Saturday, March 23, 2013



P. Anyang' Nyong'o
 March 24, 2013

"On my honor I promise that..." that is how the motto of the Scouts begin. It was developed many years ago by Lord Baden Powell, the founder of the movement who died and was buried in Kenya. I promise that I will obey the Scouts Law, it concludes; because I have so promised on my honor.

Societies, communities, families and clubs live and work under certain rules and laws: some are written, others are simply believed or accepted as normal. Anybody who goes against these laws, rules and customs is quite often regarded as a deviant or is even cursed. In modern societies, clubs and organizations, there are established systems of punishment for dealing with deviants or rule breakers and systems of rewards for thanking those who apprehend them.
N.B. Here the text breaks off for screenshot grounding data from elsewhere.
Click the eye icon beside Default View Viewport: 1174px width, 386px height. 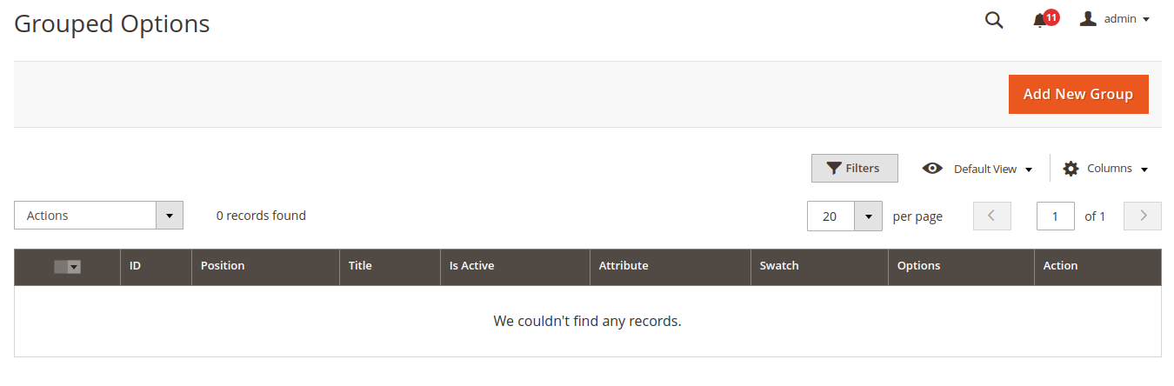pyautogui.click(x=932, y=169)
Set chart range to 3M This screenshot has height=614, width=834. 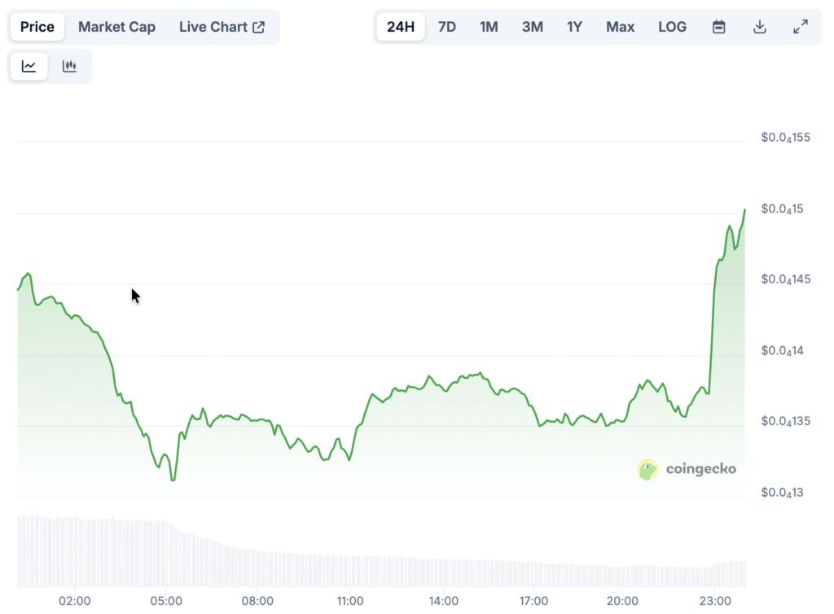click(x=532, y=27)
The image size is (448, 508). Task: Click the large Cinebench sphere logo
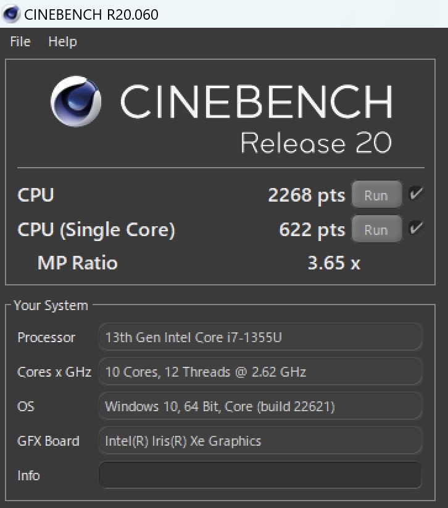pyautogui.click(x=76, y=101)
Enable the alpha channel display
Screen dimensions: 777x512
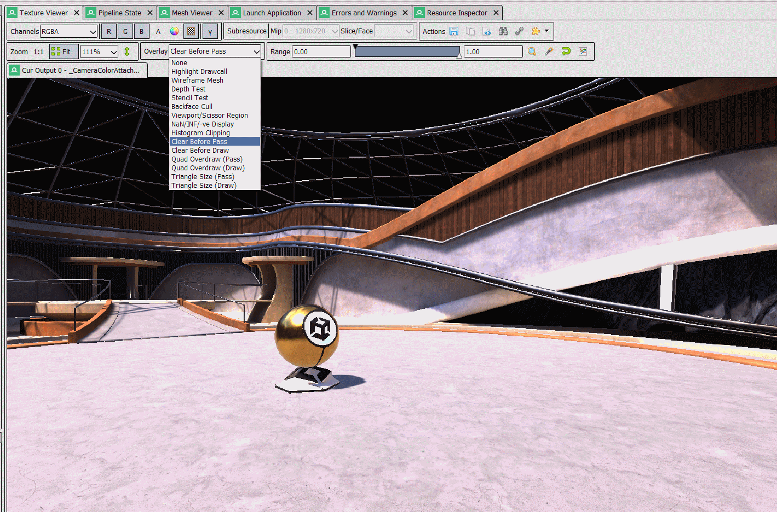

When people live under governments, particularly those established through some form of social contract as constitutions, then living by the rules and laws become a cardinal principle for almost everyone based on "his or her honor". We all implicitly accept to be honorable men and women when we accept to live in societies established under such social contracts.

But among human beings there are many funny people who always want to have their cake and eat it at the same time. The element of deviancy so as to gain something against others while still deriving immense gains from living in society is always there. This is why governments establish security forces, courts, jails etc for dealing with law breakers or deviants.

How about when the government itself becomes deviant or breaks its own laws? It is like Lord Baden Powell breaking the Scouts Law and still saying "on my honor". I can only illustrate the gravity and consequences of this with a story.

One Sunday morning in January 1971, we woke up as students at Makerere University to find both the radio and TV playing nothing but marshall music. That went on the whole day until some time late afternoon when a rough looking young man appeared on TV to announce that the military had taken over the government in Uganda. We were shocked. The government had become a law breaker overnight.

As student leaders we went to the Vice Chancellor's house to tell him that this was wrong that it would hurt Uganda immensely. The VC told us that the overthrown President, Apollo Milton Obote, had made tremendous mistakes and that is why he was overthrown. We argued that whatever mistakes Obote had made the army had no excuse whatsoever making more mistakes by taking over the government by "unconstitutional means." We said we were going to demonstrate against the military takeover because we believed it was wrong. This is what the VC told us:

"Gentlemen; please don't do that. This is now a military government. The rules have changed."

As we were speaking thousands of people were already dancing in the streets of Kampala celebrating the downfall of Obote. Little did they realize that with the "rules having been changed" by the military without the people's consent, very soon the dances would turn into funerals and mournings as Amin started to rule Uganda without obeying the rules the people knew. His own whimsical directives are now what mattered.

What is the moral of this story? Rules once established for society to live by are extremely important guidelines for our lives and we should defend and promote them "on our honor".

In 1973 while I was a graduate student at the University of Chicago, the same Vice Chancellor, while on tour of the US organized by the State Department, visited us. I went to see him at the Roosevelt Hotel where he was staying and we spent close to 3 hours talking about what was happening in Uganda. It was not a happy tale to tell. In the end I advised him not to go back because, having been a guest of the US government for so long, notwithstanding the fact that it was purely on education matters, somebody in the Amin government could easily concoct a story that he was plotting with the Americans against Amin. The Vice Chancellor insisted on going back; he did not think Amin could go that far. Unfortunately, three weeks after he went back he disappeared and he has not been seen to this very day.

What is the moral of this story?

Amin definitely knew that the Vice Chancellor was an important and visible man in his government. But because of that he was also a key person among those Amin suspected could plot to take power from him. Having ascended to power by force and through dubious means Amin suspected his departure could be through the very dubious and crafty means.

You will remember Shakespeare's play Henry the Second. That scene where King Henry blames Lord Northumberland for allowing himself to be used by Henry Bollingbroke to overthrow him through a court coup: do you recall how King Henry lamented? Let me quote the King's lamentations which are very relevant for our times.

Thou ladder wherewithal the mounting Bollingbroke ascends my throne;
Time will not be many years from now ere foul sin
Gathering head shall break into corruption.
And thou shalt think
Though he gives you half (of my realm)
It is too little helping him to all".

The chain of breaking laws to achieve short term gains never really pays in the long run, neither for individuals who do so not for societies they so deeply hurt. In the immediate this is a lesson that is never learnt, just like the Ugandans who poured into the streets of Kampala when Amin took over. The good news is that there are always some people ready to see far enough to confront such situations and eventually to ensure that society rises up from its ashes. These are the men and women of honor.